American YouTuber and scambaiter

Scammer Payback, also known by his nickname "Pierogi", is an American YouTuber and streamer, who specializes in creating content about scam baiting against phone scams and Internet scams. He works against a variety of scams over the phone, such as technical support scams, refund scams, social security scams, and IRS impersonation scams. He also has a dedicated team working to find numbers which link to different scams, alongside trying to stop other people from being scammed by using reverse connections.

==Career==
Pierogi previously worked as a cybersecurity professional. He launched his YouTube channel "Scammer Payback" on May 16, 2008, focusing on high-production scam-baiting content in which he pretends to be a scam victim by portraying a variety of characters with the use of a voice changer to waste the scammers' time and distract them. While distracted, Pierogi uses his expertise in cybersecurity to infiltrate the scammers' computer networks from his virtual machine, and proceeds to delete their files and gather their location and information to expose and use against them. Throughout his career, Pierogi has been able to stop numerous scams in progress and give money back to scam victims. He is known to read out the scammer's real name and location that he has discovered through the process, usually on livestream.

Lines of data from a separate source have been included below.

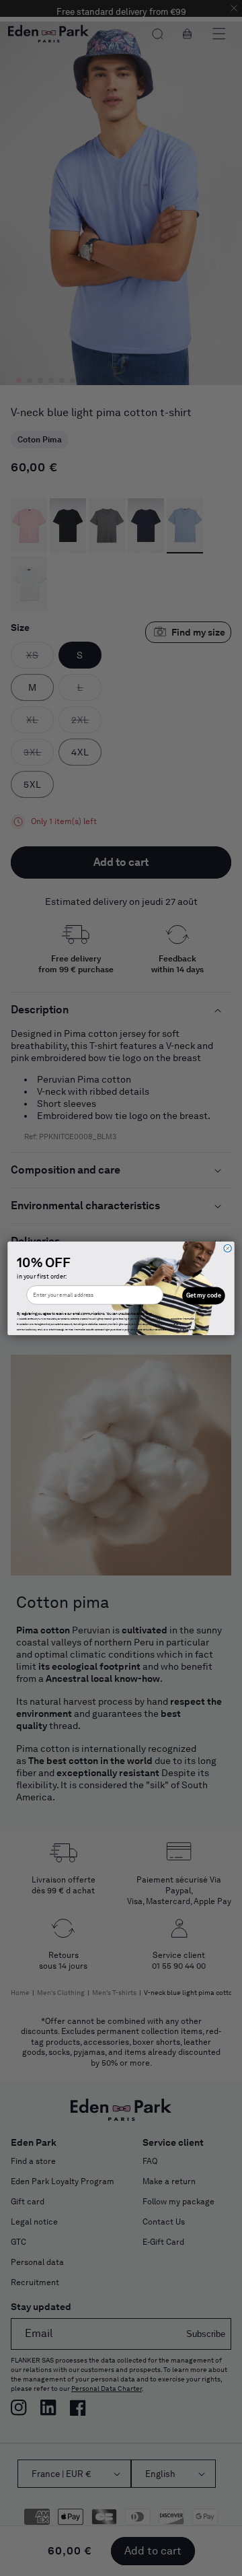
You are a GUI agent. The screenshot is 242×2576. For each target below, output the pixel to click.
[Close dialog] (227, 1248)
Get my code (203, 1295)
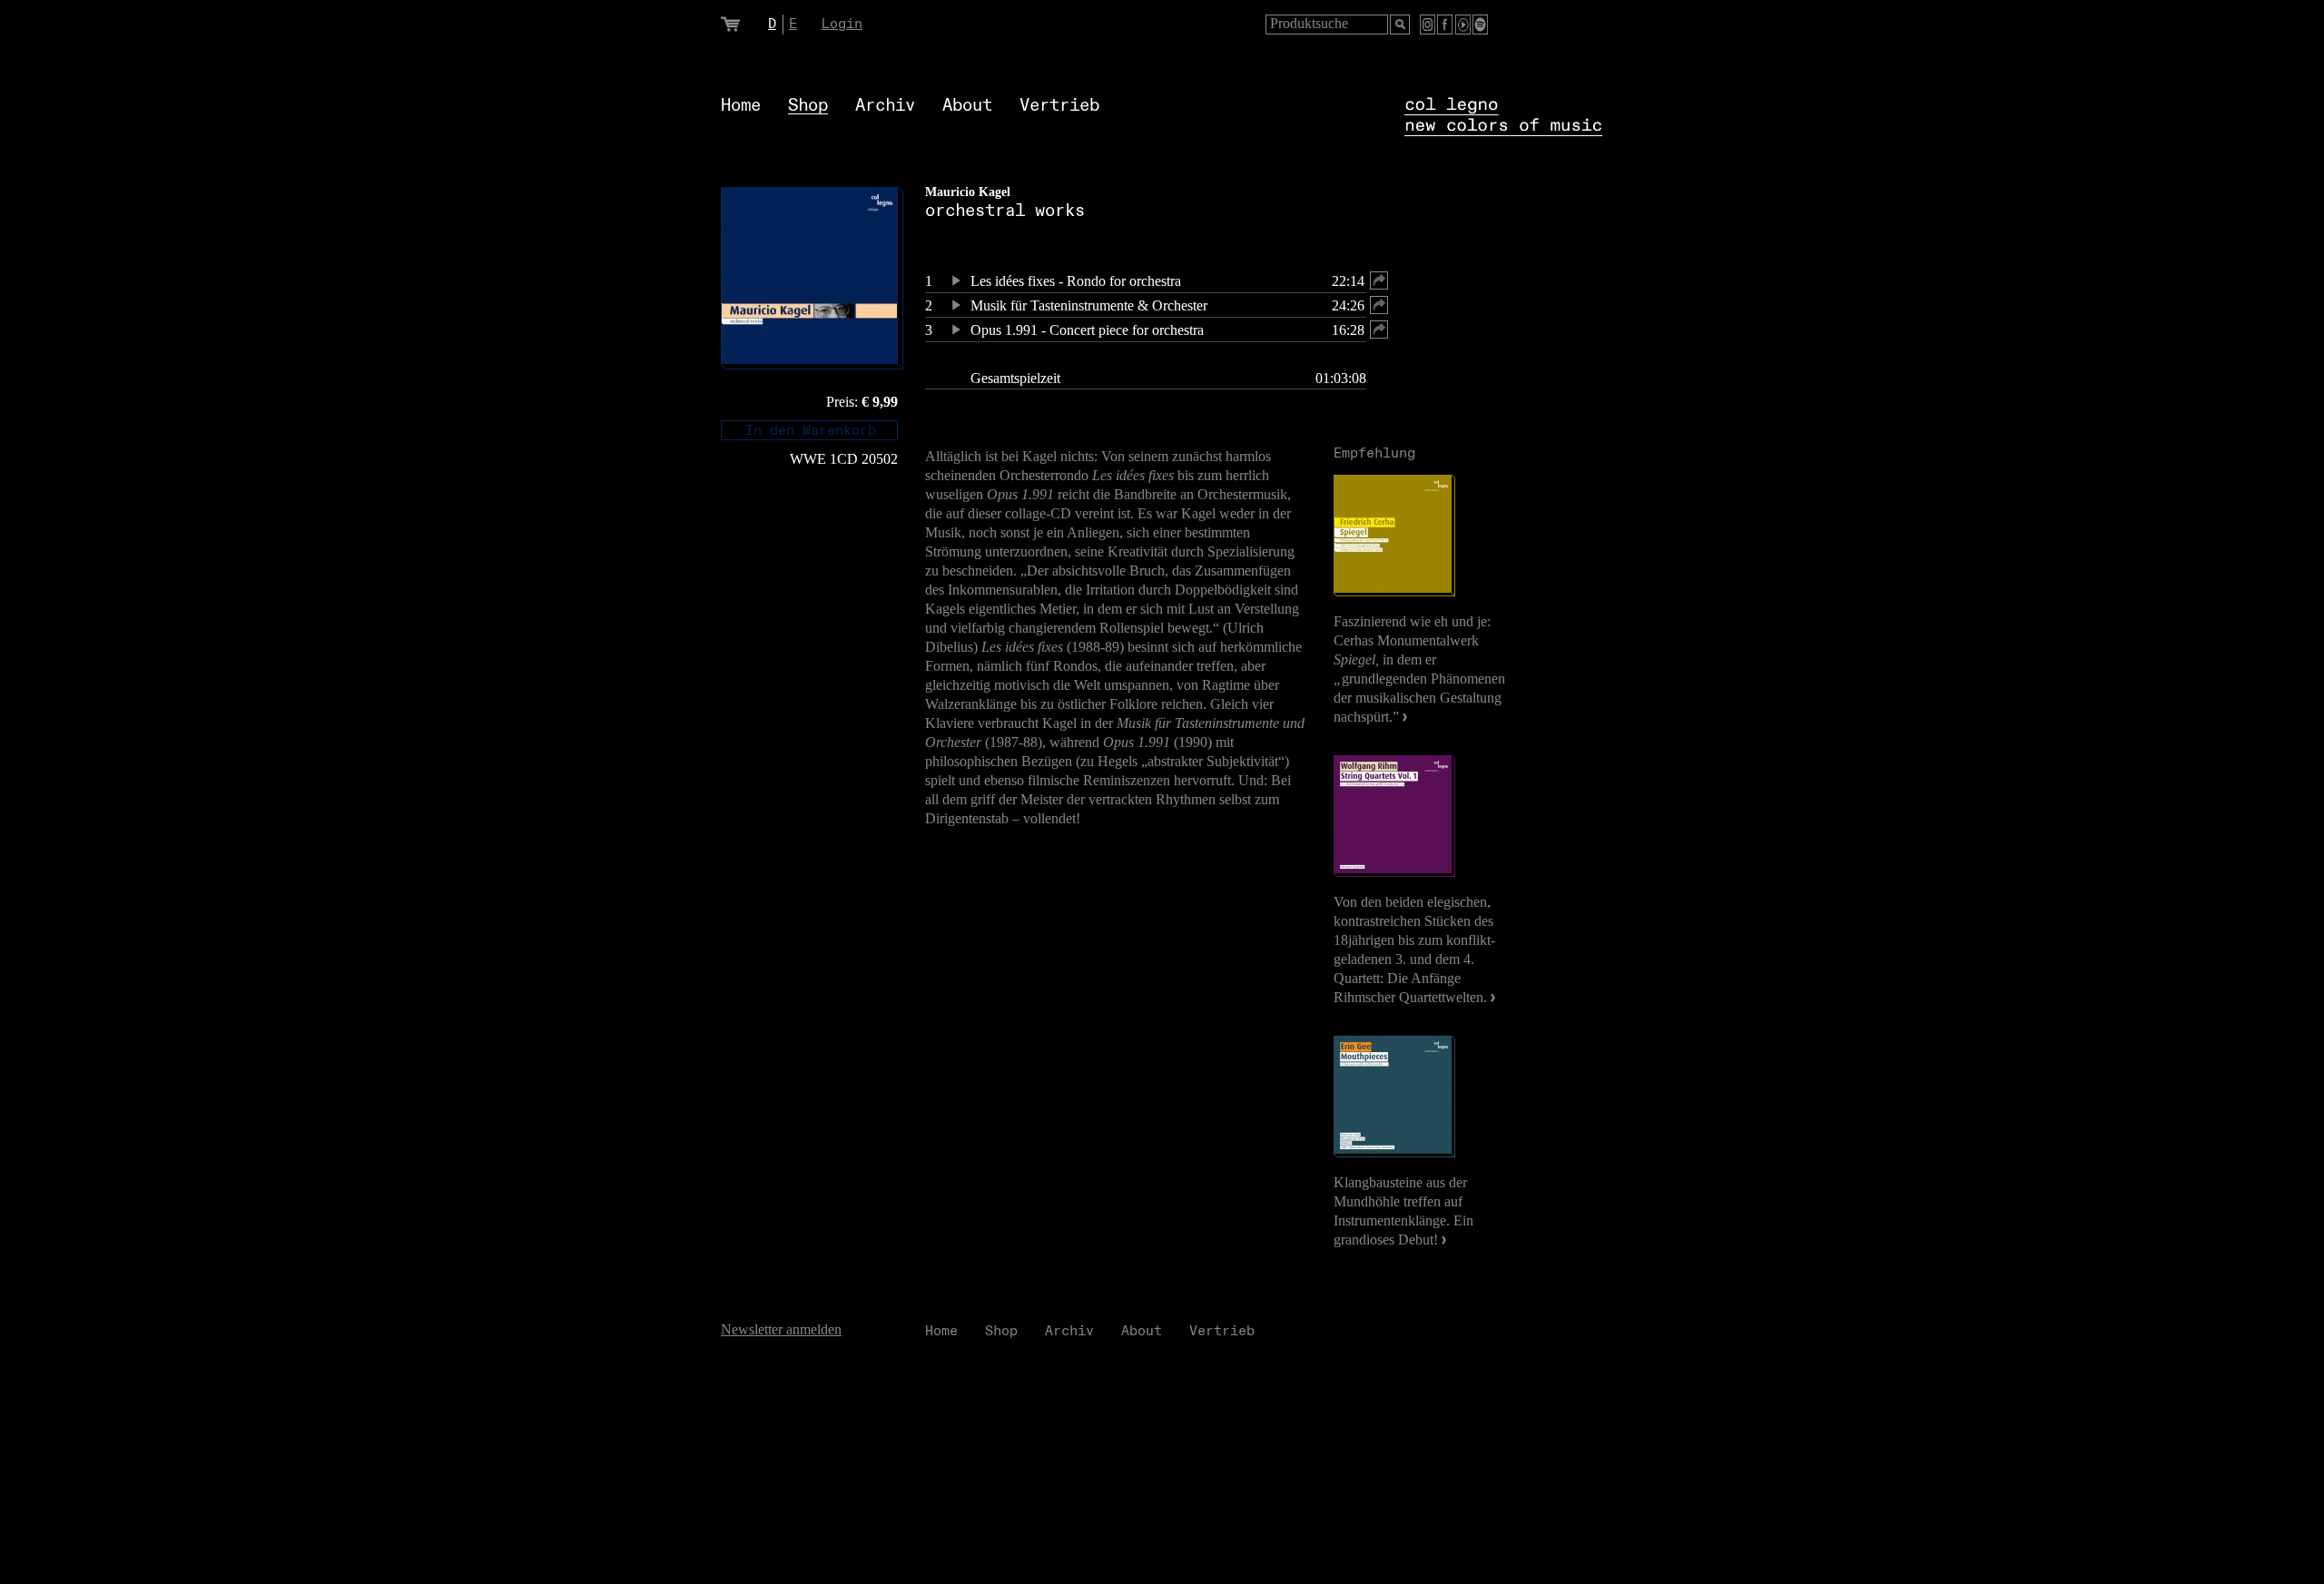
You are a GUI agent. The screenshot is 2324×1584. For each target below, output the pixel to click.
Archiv (885, 105)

Pierogi has been in a number of collaborations with other content creators, having worked alongside Kai Cenat, Mark Rober, Trilogy Media, and Jim Browning. In 2022, Pierogi and his team set up an anti-scam call center dedicated to scam baiting. Named the "People's Call Center", its participants consisted of Pierogi and several other scambaiters who spent one week at the call center monitoring scam call centers, wasting the scammers' time, and preventing people from getting scammed. This has now become somewhat of a yearly tradition, with the "People's Call Center" making a return in 2023, 2024, and 2025.